Selain jalan Lintas Sumatera yang dikenal sebagai jalan
menikmati keindahan Danau Singkarak selama ini, sejak lama sebenarnya terdapat
jalan lingkar danau pada sisi lainnya yakni bermula dari daerah Sumpua (nama
yang dibahasa-indonesiakan dengan Sumpur) terus menuju daerah Paninggahan,
Saniangbaka dan terhubung dengan daerah Sumani, Kabupaten Solok.
Jalur Sumpua dan Paninggahan ini tidak seramai Jalan Lintas
Sumatera yang dilalui kendaraan umum. Jalannya menyisi tepian danau, dengan
melintasi perkampungan penduduk yang berdiam di tepian danau. Keindahan
pemandangan danau sepanjang menelusuri jalur ini tak kalah menariknya.

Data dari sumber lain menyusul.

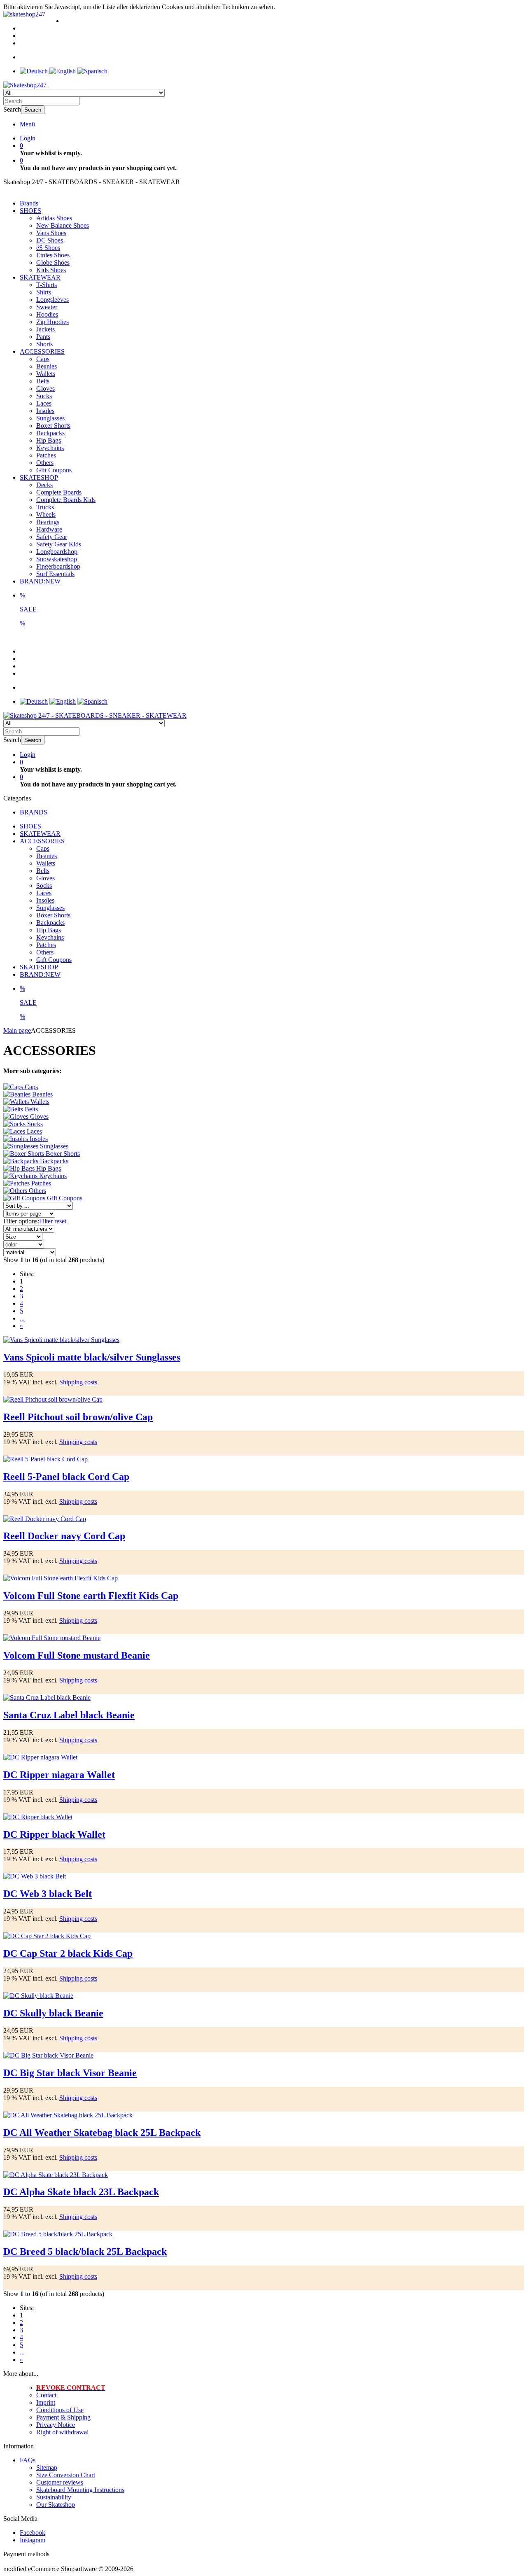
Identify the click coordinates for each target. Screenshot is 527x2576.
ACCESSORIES (42, 351)
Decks (44, 484)
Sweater (46, 306)
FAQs (27, 2460)
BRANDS (33, 812)
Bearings (47, 521)
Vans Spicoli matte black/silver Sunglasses (91, 1357)
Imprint (45, 2402)
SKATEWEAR (40, 277)
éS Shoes (48, 247)
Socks (44, 395)
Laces (43, 403)
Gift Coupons (54, 470)
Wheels (46, 514)
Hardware (49, 529)
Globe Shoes (53, 262)
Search (32, 110)
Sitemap (46, 2467)
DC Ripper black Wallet (54, 1834)
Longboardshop (56, 551)
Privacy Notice (55, 2424)
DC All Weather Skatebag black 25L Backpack (102, 2132)
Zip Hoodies (52, 321)
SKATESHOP (39, 477)
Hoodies (47, 314)
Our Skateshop (55, 2504)
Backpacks (50, 432)
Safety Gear (51, 536)
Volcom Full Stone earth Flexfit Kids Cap (90, 1595)
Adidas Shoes (54, 218)
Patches (46, 455)
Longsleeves (52, 299)
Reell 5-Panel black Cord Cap (66, 1476)
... (22, 1318)
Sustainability (53, 2497)
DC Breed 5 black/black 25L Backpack (85, 2251)
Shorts (44, 344)
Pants (43, 336)
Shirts (43, 292)
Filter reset (52, 1221)
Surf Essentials (55, 573)
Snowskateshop (56, 558)
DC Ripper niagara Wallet (59, 1774)
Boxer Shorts (53, 425)
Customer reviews (59, 2482)
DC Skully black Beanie (53, 2013)
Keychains (50, 447)
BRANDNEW (40, 581)
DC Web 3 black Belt (47, 1893)
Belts (42, 381)
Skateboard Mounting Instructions (80, 2489)
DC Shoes (49, 240)
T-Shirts (46, 284)
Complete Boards (59, 492)
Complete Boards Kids (66, 499)
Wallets (45, 373)
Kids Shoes (51, 269)
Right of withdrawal (62, 2432)
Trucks (45, 507)
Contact (46, 2395)
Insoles (45, 410)
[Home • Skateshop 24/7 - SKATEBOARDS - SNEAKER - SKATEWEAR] (25, 85)
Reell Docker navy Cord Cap (64, 1536)
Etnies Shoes (53, 255)
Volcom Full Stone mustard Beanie (76, 1655)
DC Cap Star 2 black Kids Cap (68, 1953)
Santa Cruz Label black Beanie (69, 1715)
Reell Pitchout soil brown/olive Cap (78, 1417)
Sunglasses (50, 418)
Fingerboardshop (58, 566)
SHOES (30, 210)
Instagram (32, 2539)
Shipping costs (78, 1382)
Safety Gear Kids (58, 544)
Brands (29, 203)
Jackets (45, 329)
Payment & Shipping (63, 2417)
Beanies (46, 366)
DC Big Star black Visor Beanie (70, 2072)
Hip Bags (48, 440)
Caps (42, 358)
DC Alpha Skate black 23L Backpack (81, 2191)
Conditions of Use (60, 2409)
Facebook (32, 2532)
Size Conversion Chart (65, 2474)
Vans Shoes (51, 232)
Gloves (45, 388)
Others (45, 462)
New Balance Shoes (62, 225)
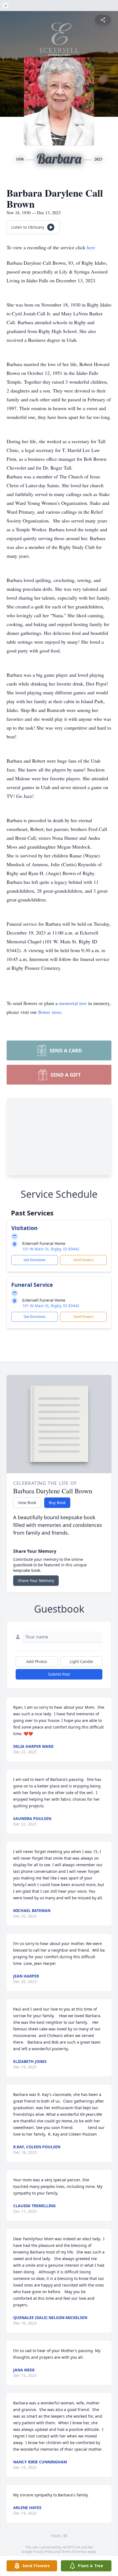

Kita juga akan melihat pemandangan perbukitan, persawahan
penduduk, kebun-kebun serta aktifitas masyarakat tepian danau, seperti bersunyi
diri mengail ikan di atas perahu atau menebar jaring menangkap ikan bilih ---
ikan khas Danau Singkarak.
Jalur Sumpua dan Paninggahan ini dikenal juga sebagai jalan
untuk mencapai Malalo. Malalo adalah daerah yang sampai kini masih tetap
dikenal, salah satu titik pengembangan pendidikan keagamaan di Ranah
Minangkabau. Malalo terletak di tepian Danau Singkarak ini memiliki tokoh yang
dikenal dalam sejarah keagamaan, dengan nama popular yakni Uwai Malalo.
Ulama besar ini mashur digelari dengan nama Uwai Limopuluah
Malalo, tokoh yang dikenal sebagai ulama besar Tarekat Syatariah. Di Malalo
terdapat surau dan makamnya.
Aku sudah beberapakali sendirian menempuh jalur Sumpua ke
Paninggahan ini. Terakhir pada bulan puasa tahun 2016 lalu. Tak terasa sudah
satu tahun saja. Tampaknya sudah masuk pula bulan Ramadhan di tahun 2017 tapi
aku tak memiliki kesempatan untuk kembali menelusurinya. Aku kira tidak banyak
terjadi perubahan. Tentu masih tetap menjadi kawasan tepian danau yang menarik
untuk dinikmati.
Pada tahun lalu, aku sempat melakukan pemotretan objek-objek
yang dilalui. Ketenangan air danau, persawahan yang baru selesai dipanen,
rumah-rumah gadang yang sedang menghadapi masa kehancuran karena tiada
penghuni. Juga sempat bertemu salah seorang masyarakat yang baru saja selesai
memancing ikan danau.
Jalanan yang sepi, jika seorang diri, wajar saja membuat
diri merasa gamang. Apalagi sepanjang jalan tidak ramai orang yang ditemui.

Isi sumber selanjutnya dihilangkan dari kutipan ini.